Prompt =>
Reproduce the whole listing below word for word, and leave out the pictures.

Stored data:
>> Start
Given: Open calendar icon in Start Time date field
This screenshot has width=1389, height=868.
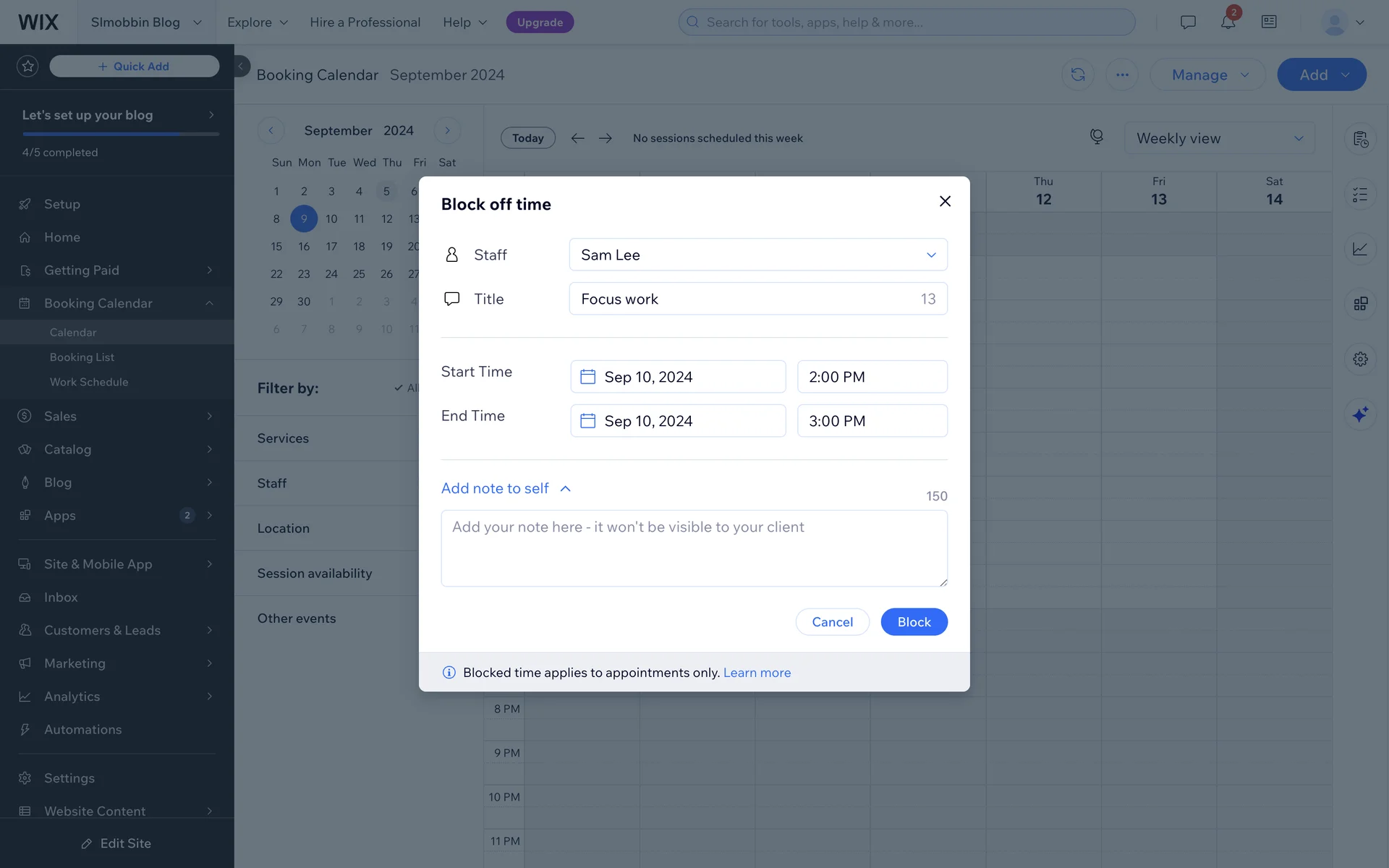Looking at the screenshot, I should pyautogui.click(x=588, y=377).
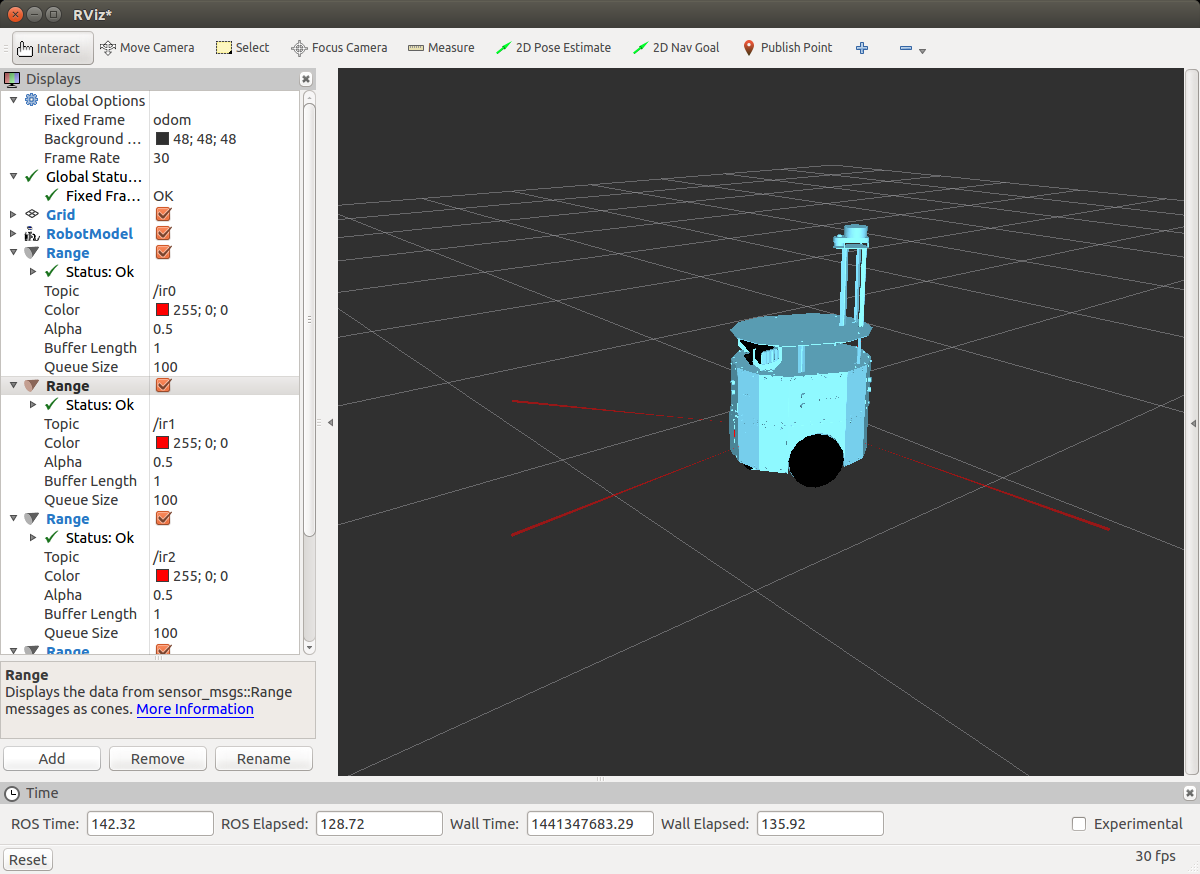Collapse the Global Options tree node
The width and height of the screenshot is (1200, 874).
point(13,101)
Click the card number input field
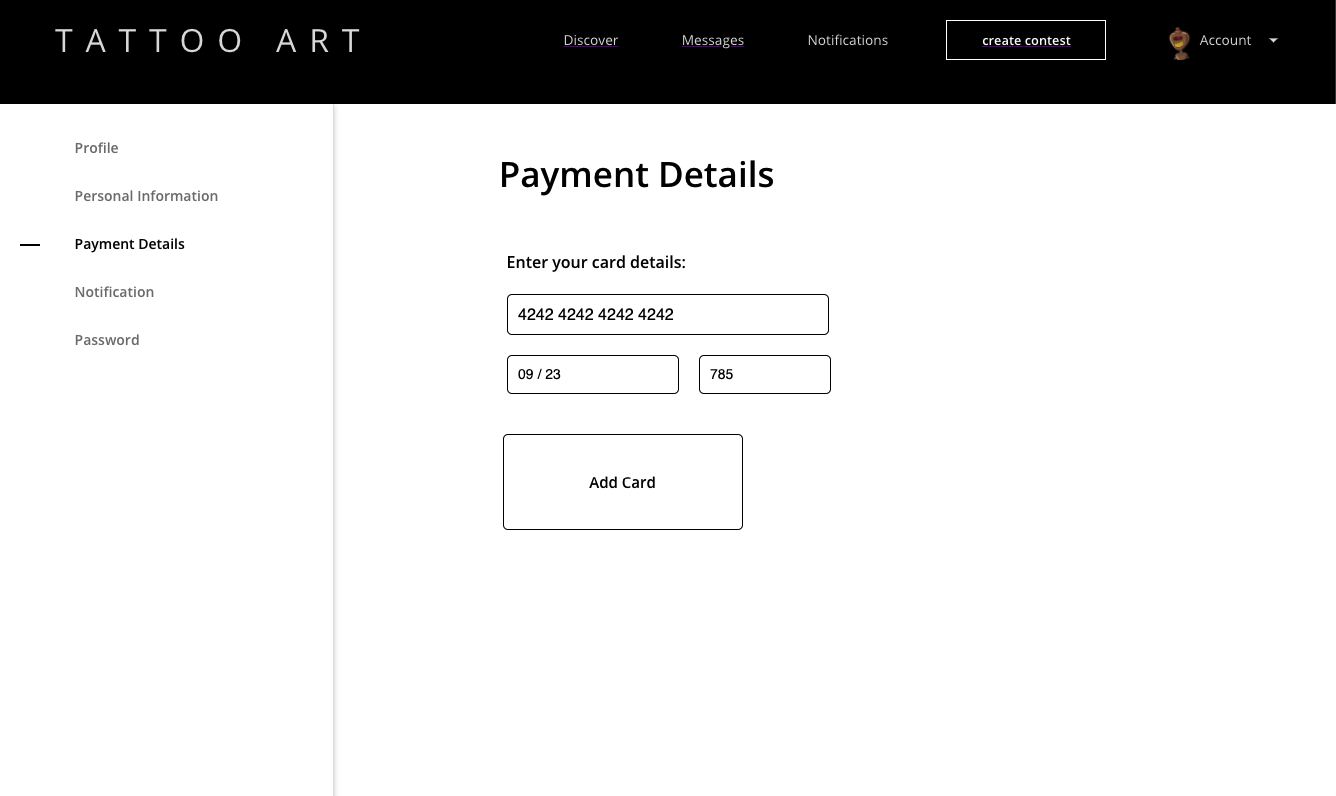 point(667,314)
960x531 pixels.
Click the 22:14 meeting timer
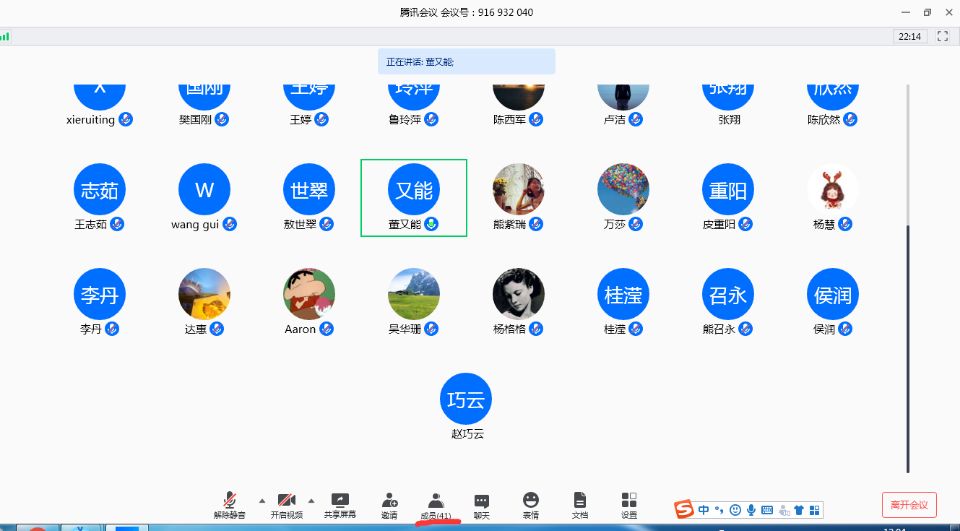click(909, 36)
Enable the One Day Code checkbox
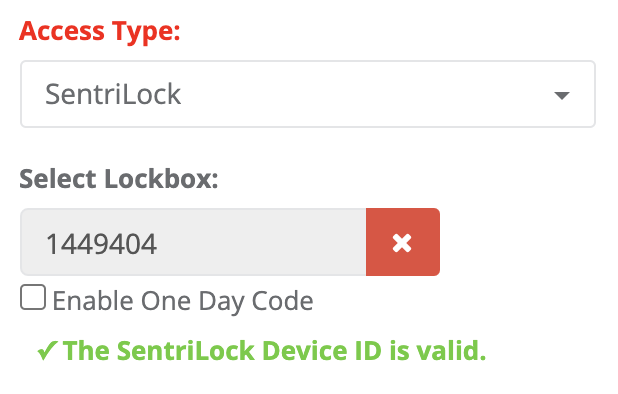The width and height of the screenshot is (618, 394). [x=33, y=297]
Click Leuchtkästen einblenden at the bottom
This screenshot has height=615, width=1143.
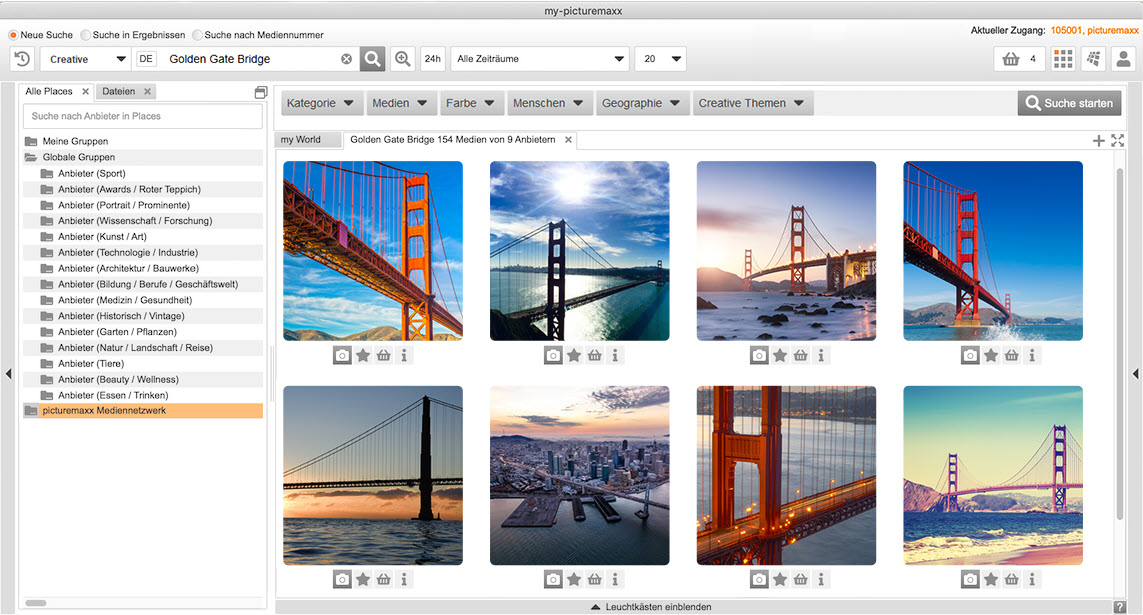pos(651,607)
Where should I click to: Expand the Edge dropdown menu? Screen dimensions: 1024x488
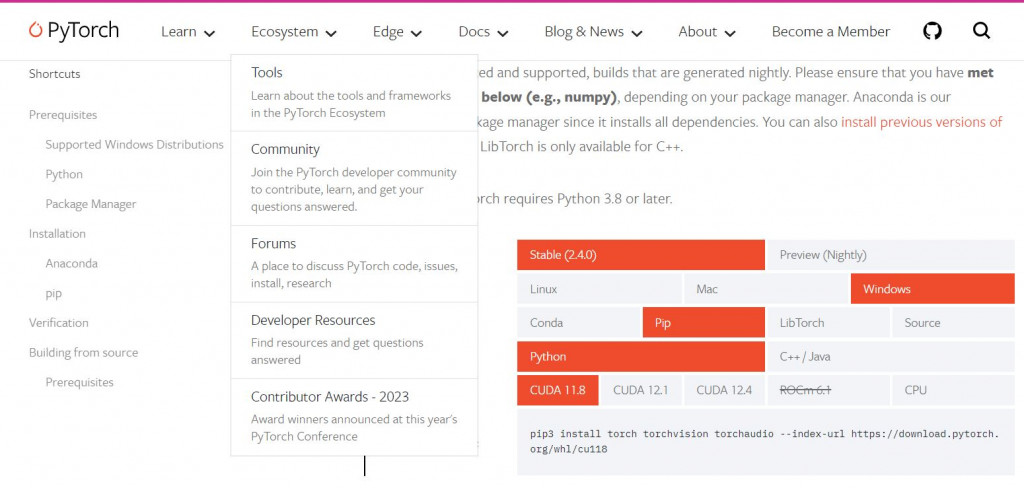(x=397, y=32)
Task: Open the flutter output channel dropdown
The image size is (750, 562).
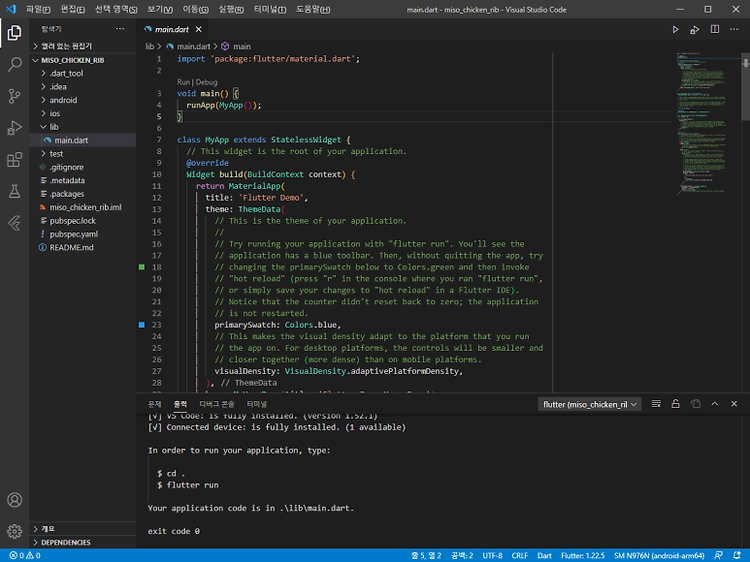Action: (x=589, y=405)
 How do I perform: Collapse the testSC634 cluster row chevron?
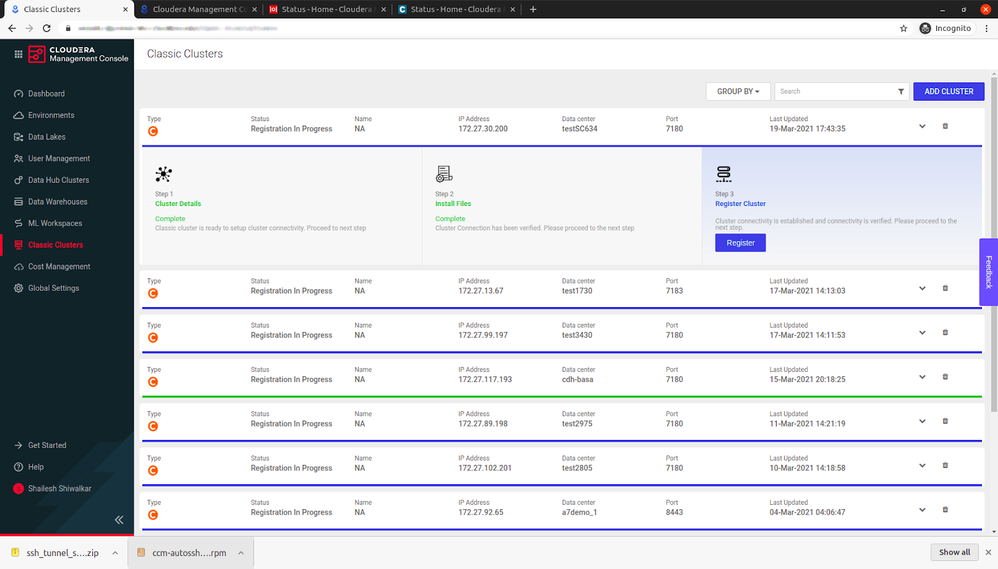922,126
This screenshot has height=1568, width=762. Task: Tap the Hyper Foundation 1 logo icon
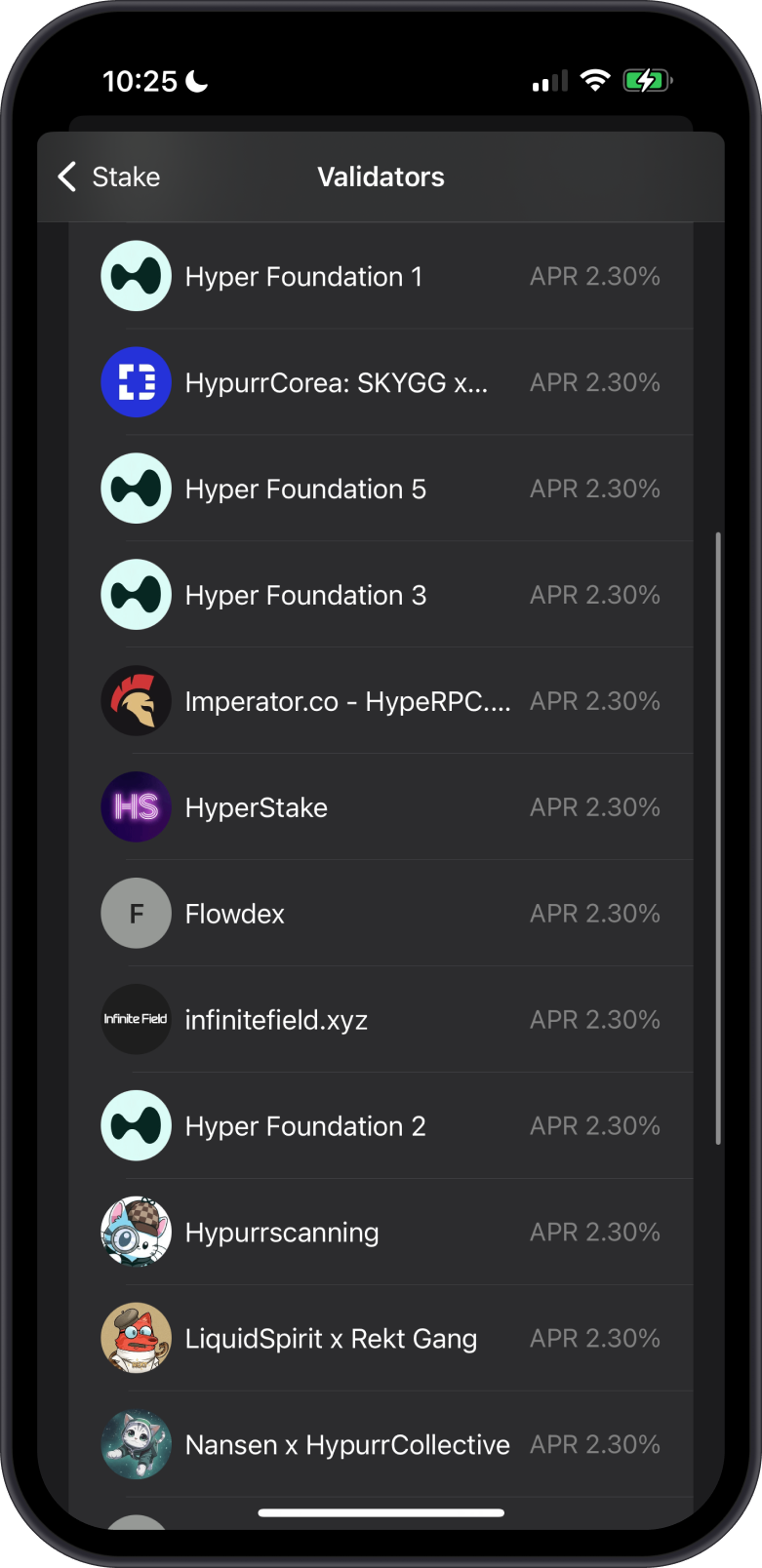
>> End
Result of the exercise =>
Given: Open calendar icon in Start Time date field
This screenshot has width=1389, height=868.
Looking at the screenshot, I should pyautogui.click(x=588, y=377).
Collapse the Global Options tree node
The width and height of the screenshot is (1200, 874).
point(13,101)
Click the card number input field
 point(667,314)
960x531 pixels.
Click the 22:14 meeting timer
click(909, 36)
Enable the One Day Code checkbox
The width and height of the screenshot is (618, 394). [x=33, y=297]
Click Leuchtkästen einblenden at the bottom
This screenshot has height=615, width=1143.
pos(651,607)
Where should I click to: Expand the Edge dropdown menu? Screen dimensions: 1024x488
(x=397, y=32)
Task: Open the flutter output channel dropdown
The image size is (750, 562).
Action: (x=589, y=405)
 How do I perform: Collapse the testSC634 cluster row chevron?
922,126
This screenshot has height=1568, width=762. Task: Tap the Hyper Foundation 1 logo icon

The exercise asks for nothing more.